Toms herd sire Ulysses





And another nice bull owned by Hemlock Highlands, but I forgot the bulls name




making some adjustments. I believe this bull beat Toms bull but I lost track. So many classes.






And Run a Mucks herd sire (I think) RAM Cavin. There was nobody in his class.


----------



## Farmer Kitty (Sep 20, 2008)

Congratulations on the Grand Champion female! 
	

	
	
		
		

		
		
	


	



It's been rather quite here today-now I know why-you guys were busy at the fair!


----------



## wynedot55 (Sep 20, 2008)

those are some goodlooking highland cows an bulls.i for 1 dont miss showing cattle.


----------



## Farmer Kitty (Sep 20, 2008)

Oh, showing them isn't bad; it's the waiting around to show and then to release time so you can go home that's the killer.


----------



## wynedot55 (Sep 21, 2008)

kitty i loved showing calves.i broke my 1st show heifer when i was 7.an she was about 7 months old.my dad said if i wanted to show bad enough i had to break my own calves to lead.over 11yrs i think i broke 6 calves to lead.


----------



## Farmer Kitty (Sep 21, 2008)

I broke more than I care to remember and did everything but, clip and show. The boss had three kids who all showed-usually 3 head each-for years. 

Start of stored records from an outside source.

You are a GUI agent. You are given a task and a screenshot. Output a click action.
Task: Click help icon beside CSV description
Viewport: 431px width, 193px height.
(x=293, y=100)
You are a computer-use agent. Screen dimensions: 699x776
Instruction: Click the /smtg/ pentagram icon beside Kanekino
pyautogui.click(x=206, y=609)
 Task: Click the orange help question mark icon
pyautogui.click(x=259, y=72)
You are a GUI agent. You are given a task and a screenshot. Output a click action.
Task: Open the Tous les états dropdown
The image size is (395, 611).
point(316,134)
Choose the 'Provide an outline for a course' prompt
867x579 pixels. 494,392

The surprise was the year I was handed the lead to a cow that had just reared on her hind legs minutes before. The kid showing her (another neighbor) had forgotten something. He also forgot to get her used to the show halter and when the chain came up on her chin she reared! Took 3 grown men to bring her back under control.


----------



## wynedot55 (Sep 21, 2008)

i had a reg holstein heifer that loved to mule kick anything that was behind her.an she would also take my head off if i wasnt watching her when i bent over in front of her.every show she went to we would motion for the judge to walk behind her out of kicking range.because she would try to kick any an everybody.an i could not break her from kicking.


----------



## Farmer Kitty (Sep 21, 2008)

wynedot55 said:
			
		

> i had a reg holstein heifer that loved to mule kick anything that was behind her.an she would also take my head off if i wasnt watching her when i bent over in front of her.every show she went to we would motion for the judge to walk behind her out of kicking range.because she would try to kick any an everybody.an i could not break her from kicking.

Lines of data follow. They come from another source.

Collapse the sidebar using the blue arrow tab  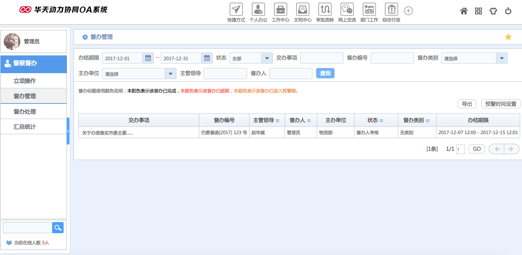pos(68,130)
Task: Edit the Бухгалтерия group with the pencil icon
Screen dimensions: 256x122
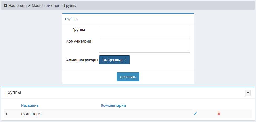Action: [195, 114]
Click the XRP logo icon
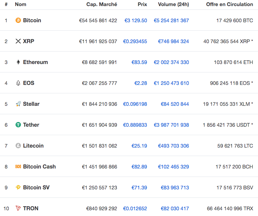Viewport: 258px width, 216px height. (18, 41)
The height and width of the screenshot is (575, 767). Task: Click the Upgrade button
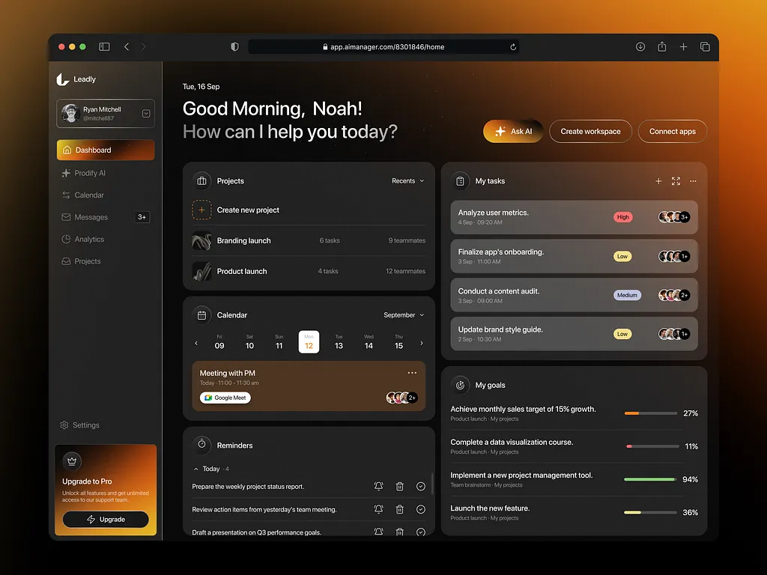(x=106, y=520)

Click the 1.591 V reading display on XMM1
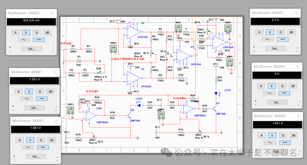(x=34, y=80)
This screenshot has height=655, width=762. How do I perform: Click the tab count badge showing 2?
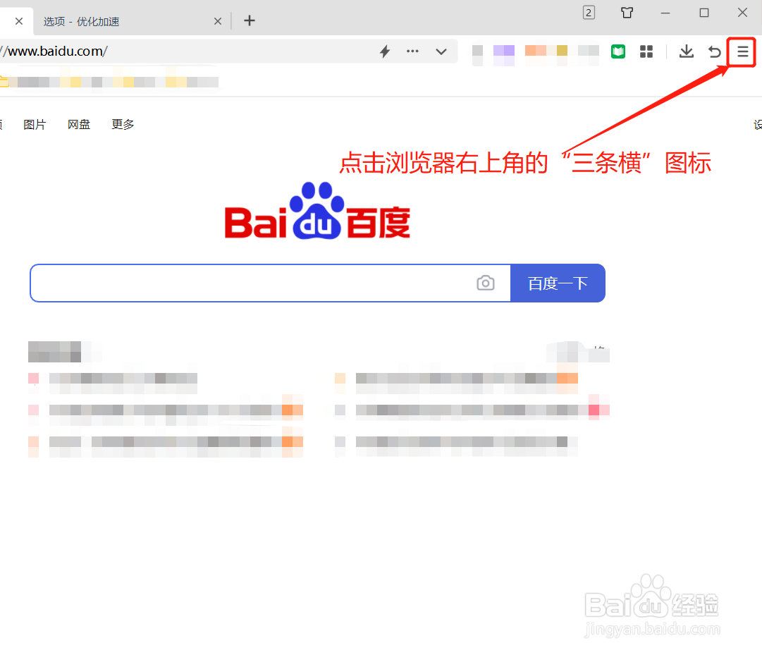[x=589, y=13]
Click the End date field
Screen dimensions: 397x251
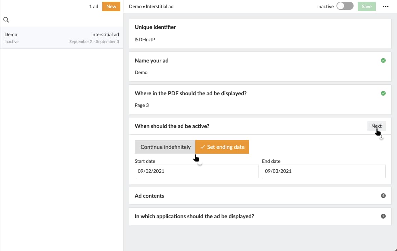323,171
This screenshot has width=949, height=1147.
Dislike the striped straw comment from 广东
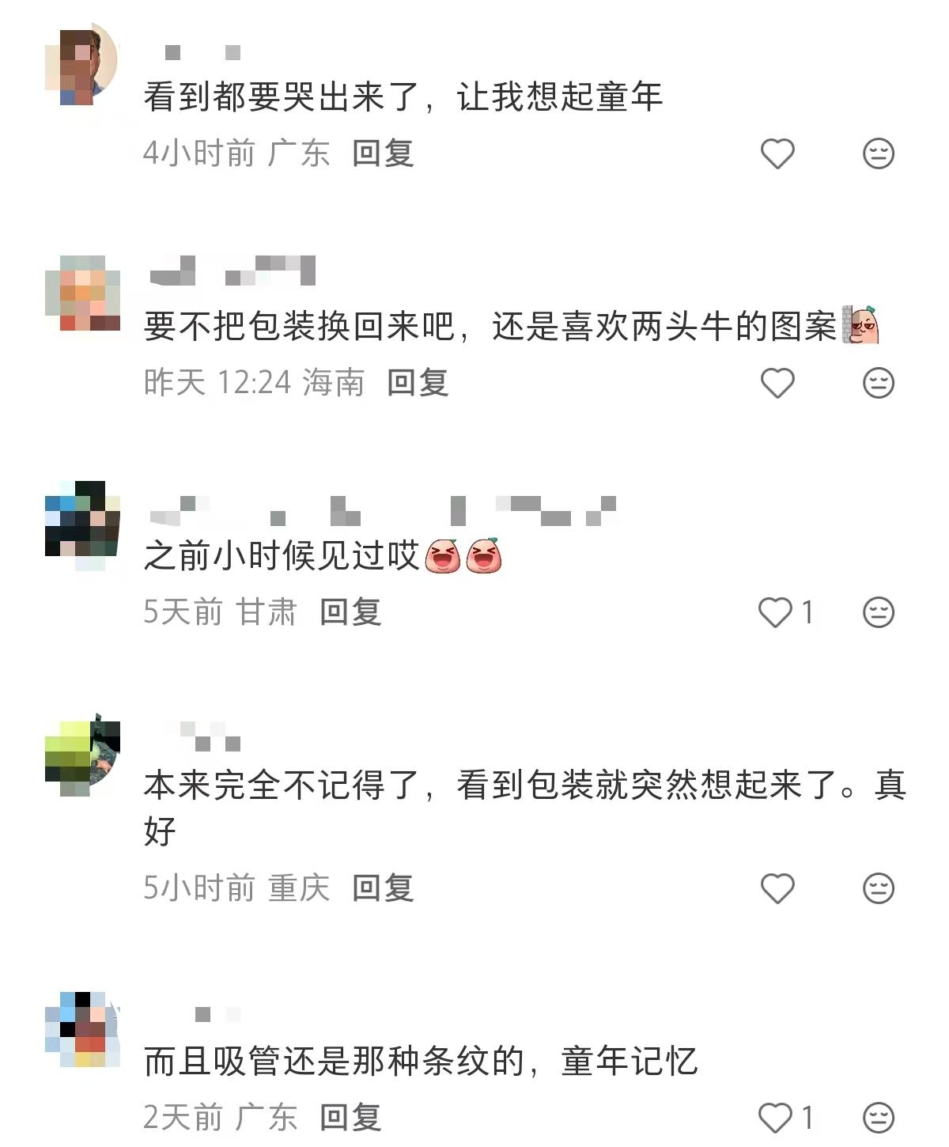click(878, 1118)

Nose leader tied to the hind leg! They get themselves.


----------



## wynedot55 (Sep 22, 2008)

she was so fast at kicking. she would knock you out. fore you got the nose lead tied to her leg.


----------



## Farmer Kitty (Sep 22, 2008)

Had one of those. Every two months she would start acting funny and I knew it was coming. I would do the nose leader on her and that would break her for another couple months. Then one time she decided to kick like the devil was after her/with the nose leader in. She ended up landing upside down-all 4 feet pointing straight up. I laughed so hard it hurt!   That cured her!


----------



## wynedot55 (Sep 22, 2008)

so did landing upside down with all 4 feet in the air break her from kicking.


----------



## Farmer Kitty (Sep 22, 2008)

Farmer Kitty said:
			
		

> That cured her!


Yes.


----------



## wynedot55 (Sep 22, 2008)

good


----------



## amysflock (Sep 22, 2008)

Hey, Amy, awesome pics! You obviously had a much better view than I did, LOL.

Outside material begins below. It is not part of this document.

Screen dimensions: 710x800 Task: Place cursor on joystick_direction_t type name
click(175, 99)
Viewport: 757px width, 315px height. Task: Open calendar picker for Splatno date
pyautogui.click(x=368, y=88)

(Geez, Amysflock, nice hair.) 

We had a fantastic time as well, so overwhelmed to see so many animals in one place and hear all the judging info and having no idea how to see a lot of what the judge was talking about (when we could hear him over the dang bagpiper, sheesh), but LOVED meeting other breeders in our association. The highlight for us was getting to attend our first association meeting after the show...very unexpected and cool! Tge other cool thing was meeting the breeder of CH Tabor Thunder, the bull our two girls are bred to.

Amy, I didn't realize one of your cows' offspring was being shown. Tara, belonging to Bonnie, right?

I have a few photos on my blog, too, although not nearly as great as Amy's: http://amysflock.blogspot.com 

I think I might like to show as well, although have a LOT of work to do before I ever get to that point. I always thought our heifer would be the one to show, but she's such a nightmare to halter that I just don't know...at least our cow is such a food hog...she'll do anything we want if there's food involved!


----------



## allenacres (Sep 30, 2008)

Lets see, the owner of the CH cattle is....trying to think of her name....Robin (Ok I cheated I had to go look it up)

Yes Tara belongs to Bonnie. I think her first two calves are due in April.

Maybe by the time we get a truck and trailer, you will also be ready to show and we can be newbys together! 

I gotta go check out your blog.


----------



## amysflock (Oct 1, 2008)

Hi, Amy!

Yes, Robin is behind CH...Paul and I met her after the meeting on the 19th, and will send her photos of our calves once we have them. These will be calves #2 and #3 out of CH Tabor Thunder.

Tyler sent me photos of #1, a bull calf born in July out of Rustler's Rosa, who shares the same sire as our Bridgit. Sounds like he was average size at birth (80 lb range), but is already catching up weight-wise with their calf born in the spring! Yippee!

Thanks again for letting us visit...we're STILL talking about it!


----------